As the title suggests, I have been doing a bit of catch up reading with Knitter’s Review, the brainchild of Clara Parkes. I came across a post that really spoke to me and introduced to me that concept of Slow Stashing. You can read that post here. It’s a really simple concept, prune your yarn stash to nurture creativity. Clara first introduced the concept in 2009, as a new years resolution for knitting, encouraging us to be mindful of every skein of yarn we own and only allowing new skeins into your stash that truly inspire you. It is such a simple concept, but an interesting one. We all have those balls or skeins of yarn that we bought on a whim or when we first started knitting that we no longer know what to do with or even want to knit with.

After reading Clara’s post, I was inspired. She suggests sorting your stash into 2 piles, the happy pile and the unhappy pile. As you can guess, the happy pile contains all the skeins that make your heart sing and you want to grab your needles straight away and cast on. The unhappy pile is for all the skeins that you felt compelled to buy, to knit with and now keep, even though they don’t inspire you.

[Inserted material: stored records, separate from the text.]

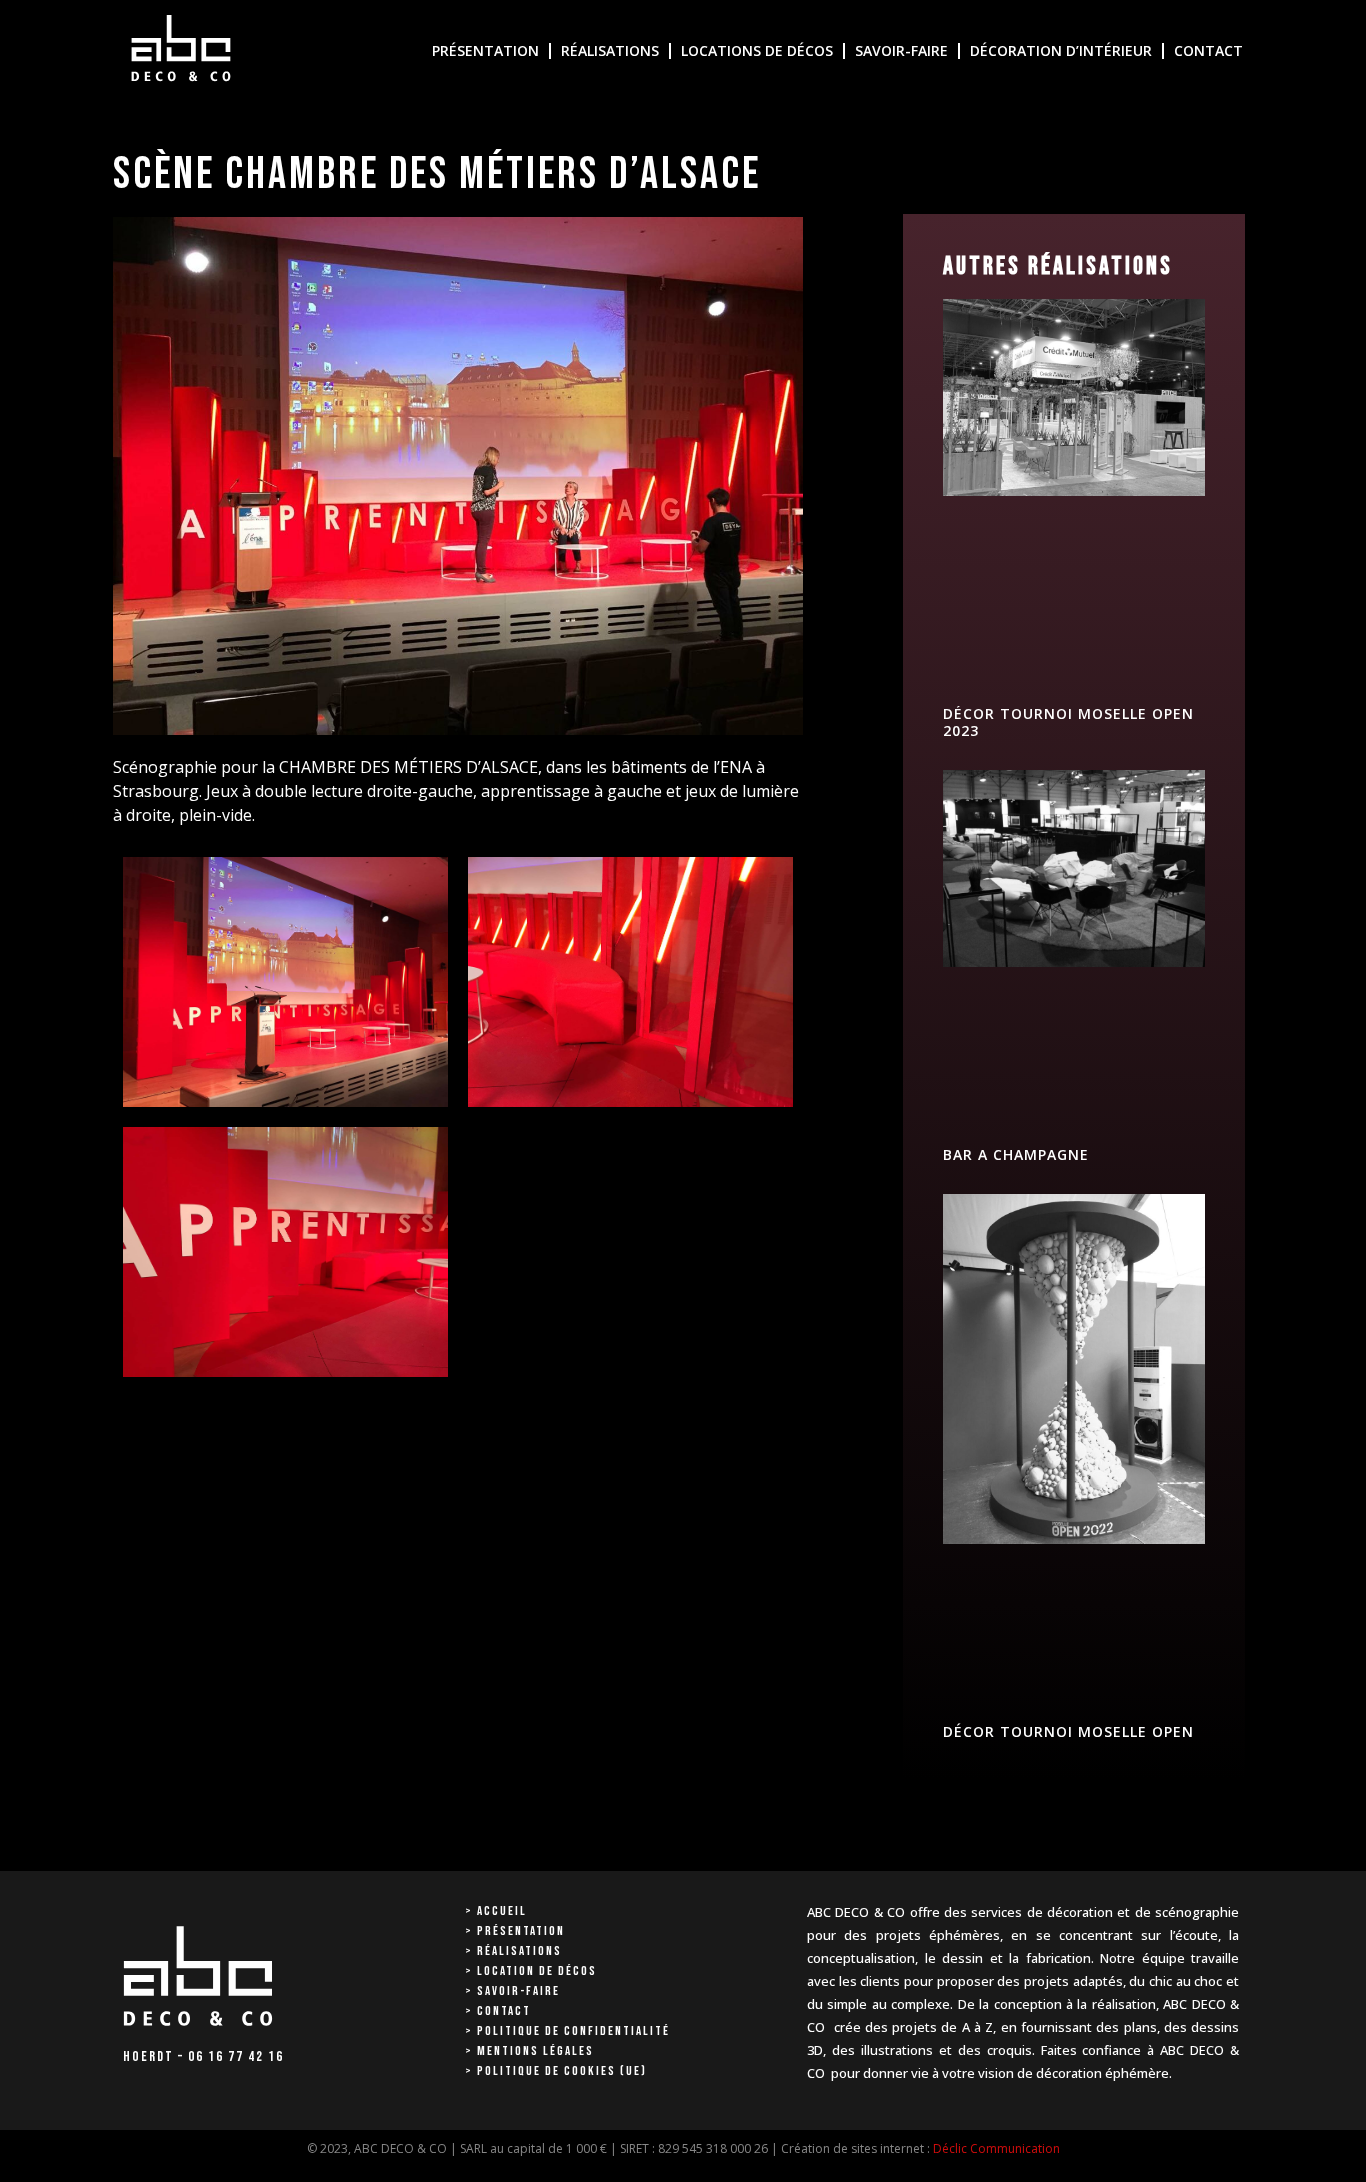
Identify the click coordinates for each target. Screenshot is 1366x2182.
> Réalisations (513, 1951)
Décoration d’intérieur (1061, 50)
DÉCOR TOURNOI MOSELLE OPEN (1068, 1731)
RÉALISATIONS (610, 50)
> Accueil (496, 1911)
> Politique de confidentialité (567, 2031)
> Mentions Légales (529, 2051)
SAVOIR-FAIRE (901, 50)
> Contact (498, 2011)
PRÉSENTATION (485, 50)
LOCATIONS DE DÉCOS (757, 50)
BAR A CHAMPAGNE (1016, 1154)
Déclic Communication (996, 2148)
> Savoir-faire (512, 1991)
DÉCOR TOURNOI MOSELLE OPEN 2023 (1068, 722)
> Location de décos (531, 1971)
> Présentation (515, 1931)
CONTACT (1208, 50)
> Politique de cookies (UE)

To quote the post

In the unhappy pile go all the yarns that immediately cause your spirits to sag. These yarns appealed to your sense of “should”—I should buy this, I should knit something out of this, and, even now, I should keep this. As soon as you find yourself muttering the word “should,” put that yarn in the unhappy pile. Also in the unhappy pile go yarns that, through no fault of their own, carry emotional baggage. Yarns were innocent bystanders to tough times in your life. Yarns that you’ve already tried to use a few times but always ended up frogging. Yarns that you feel you should use even though the spark just isn’t there. Those yarns need to go.” – Resolutions for 2009: Slow Stashing by Clara Parkes

Since it is a holiday weekend here in the United States, I knew that this would be the perfect time to go through my stash. Although my stash of yarn is small compared to most knitters, I was all too aware that there were still skeins in there that fit the unhappy pile criteria. In addition, the September Madison Knitters’ Guild meeting is coming up and they will gladly accept yarn as donations for community knitting projects or the December Sale. I currently store my yarn stash in a basket next my TV, so I can gaze upon it while I sit on the sofa. I emptied it out and proceeded to sort through my yarn. It was liberating. Knowing that the yarn that no longer inspired me, would inspire someone else, or be used for the various community projects organised by the guild.

It has definitely encouraged me to be more mindful of the skeins that I do buy, being aware that I only let skeins into my life that I can simply not do without. I hope that you are similarly inspired to look through your own stash and see what you can donate or sell from your stash and inspire someone else with those skeins, as they once did for you. I’d love to hear your thoughts on this.